In light of recent troubling stories regarding ambulance transfers, liberal health critic Jean-Claude D’Amours calls on the Higgs government to put an end to non-emergency ambulance transfer limits and to stop hiding crucial information when making government announcements.
“In 2018, Premier Higgs and his right-hand-man Kris Austin held a press conference announcing a new non-emergency ambulance transfer system,” said D’Amours. “It was presented to New Brunswickers as a cost saving measure that would all but solve Ambulance NB’s problems, but they failed to mention that every hospital now has a quota of transfers available per day. According to the information we’ve received, this could be as little as one transfer a day.”
New Brunswick families are speaking out, saying they were forced to find alternative transportation for their loved ones or wait long periods of time for an ambulance to be available.
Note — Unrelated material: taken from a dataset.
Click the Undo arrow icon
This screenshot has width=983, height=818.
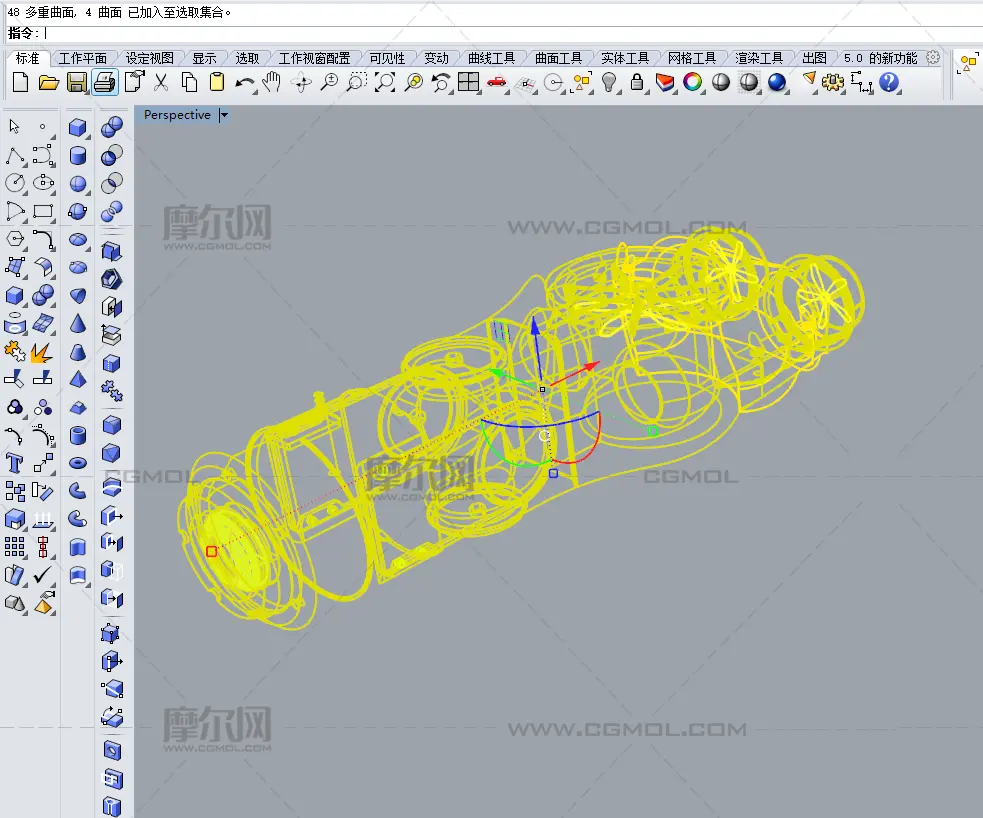244,83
A nurse from Grand-Falls had to pay out of pocket in order to get her mother to a Quebec hospital for a life-saving surgery and the Mayor of Saint-André not only had to drive his father between hospitals, but his father was forced to wait 24h after receiving an urgent surgery in Moncton before having access to an ambulance to return home.
“While patient transportation for scheduled procedures may not be considered as urgent as a heart attack or other medical emergencies, there are situations where transfer to another hospital is required without undue delay,” said D’Amours. “These limits could prevent or delay surgeries or other very serious matters, all while placing undue burden on families.”
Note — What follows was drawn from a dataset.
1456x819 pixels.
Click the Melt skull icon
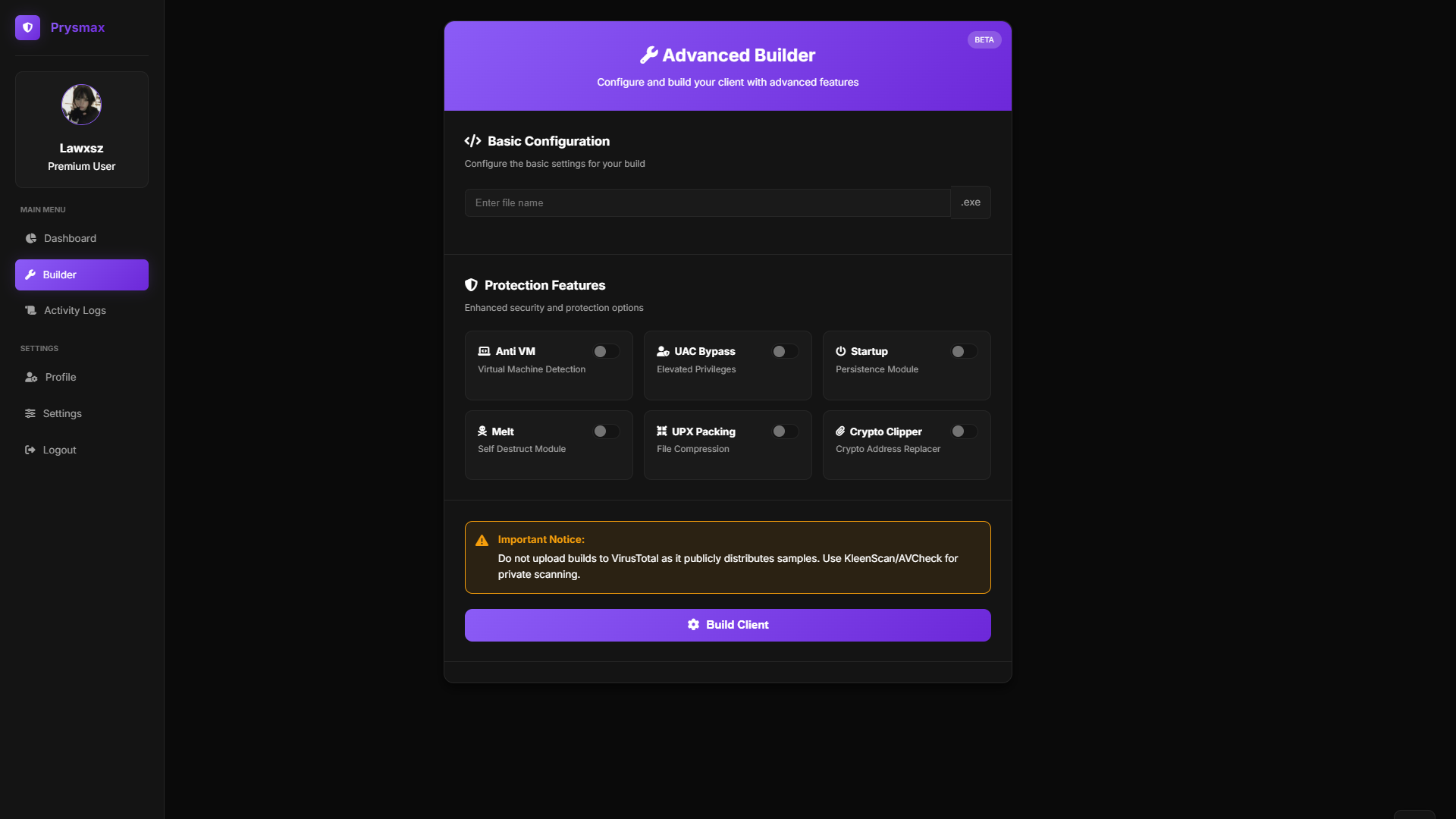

The announcement was held on November 19th, 2018 only 10 days after Premier Higgs was sworn into office, and was scheduled to come into effect by the end of March 2019.
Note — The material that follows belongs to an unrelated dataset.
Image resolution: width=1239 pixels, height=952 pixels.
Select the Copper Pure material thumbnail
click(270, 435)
“It has been over a year since the announcement and over six months since the system came into effect, yet these quotas are only now coming to light because of distraught patients and their families,” said D’Amours. “The government needs to work with the health networks and Ambulance NB to put an end to these quotas immediately.”
This raises questions surrounding the recent announcement that Paramedics will also be providing some at-home palliative care.
“I think it makes sense that paramedics provide this type of care, I have been pushing for our healthcare professionals to be used at their full potential,” said D’Amours. “However, if paramedics are only able to take on this extra workload because of the ‘free time’ created by the transfer limits, then it is simply unacceptable.”